When I run ldapsearch I get the following result:

ldapsearch -x -h "vm-adfs-win16" -D "myServer\Administrator" -W -b "cn=User1, cn=users,     dc=myServer, dc=com" 
Enter LDAP Password: 
# extended LDIF
#
# LDAPv3
# base <cn=User1, cn=users, dc=myServer, dc=com> with scope subtree
# filter: (objectclass=*)
# requesting: ALL
#

# User1, Users, myServer.com
dn: CN=User1,CN=Users,DC=myServer,DC=com
objectClass: top
objectClass: person
objectClass: organizationalPerson
objectClass: user
cn: User1
givenName: User1
distinguishedName: CN=User1,CN=Users,DC=myServer,DC=com
instanceType: 4
whenCreated: 20170831144812.0Z
whenChanged: 20171122161733.0Z
displayName: User1
uSNCreated: 31048
memberOf: CN=elkPoc,CN=Users,DC=myServer,DC=com
uSNChanged: 46786
name: User1
objectGUID:: o/NbXeiclEWdFwQHdwr9QQ==
userAccountControl: 66048
badPwdCount: 0
codePage: 0
countryCode: 0
badPasswordTime: 0
lastLogoff: 0
lastLogon: 131486647771588002
pwdLastSet: 131558410531272256
primaryGroupID: 513
objectSid:: AQUAAAAAAAUVAAAA33X/gY5rls2wtjH+UAQAAA==
accountExpires: 9223372036854775807
logonCount: 1
sAMAccountName: User1
sAMAccountType: 805306368
userPrincipalName: User1@myServer.com
lockoutTime: 0
objectCategory: CN=Person,CN=Schema,CN=Configuration,DC=myServer,DC=com
dSCorePropagationData: 16010101000000.0Z
lastLogonTimestamp: 131486647771588002

# search result
search: 2
result: 0 Success

# numResponses: 2
# numEntries: 1

TimV · December 11, 2017, 5:54am

Based on the specific error you're getting, I think this might actually be an AD configuration problem rather than an Elasticsearch one.

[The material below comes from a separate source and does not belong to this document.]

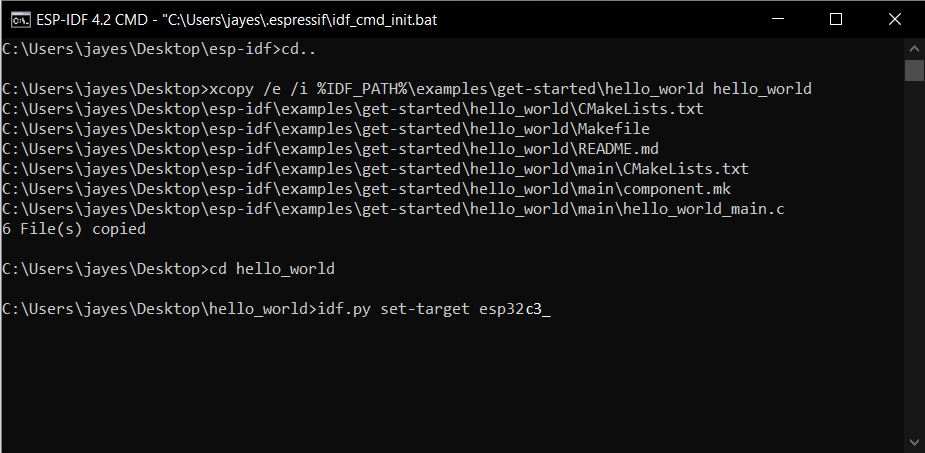The height and width of the screenshot is (453, 925).
Task: Click the README.md path line
Action: 330,149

Can you verify that you can connect to your AD server as "User1" using the ldp.exe tool.
My guess is that this will fail with a similar error.

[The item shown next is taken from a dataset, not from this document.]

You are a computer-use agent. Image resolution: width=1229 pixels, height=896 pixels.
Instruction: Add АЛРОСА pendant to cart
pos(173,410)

amitwer · December 11, 2017, 5:03pm

Thanks for the reply.
I think I am able to connect using ldp.exe

I'm not familiar with the tool, so here what I did:

connection -> bind (without "connect" first)
put the credentials for user1 (User=User1, Domain=MYSERVER)
got response:

0 = ldap_set_option(ld, LDAP_OPT_ENCRYPT, 1)
res = ldap_bind_s(ld, NULL, &NtAuthIdentity, NEGOTIATE (1158)); // v.3
{NtAuthIdentity: User='User1'; Pwd=; domain = 'MYSERVER'}
Authenticated as: 'MYSERVER\User1'.

I then tried to fiddle a bit with xpack configuration to see if I can make it any more similar (so I changed the "domain_name" to be "MYSERVER instead of myServer.com ) - still, I get the same exception.

system · January 8, 2018, 5:03pm

This topic was automatically closed 28 days after the last reply. New replies are no longer allowed.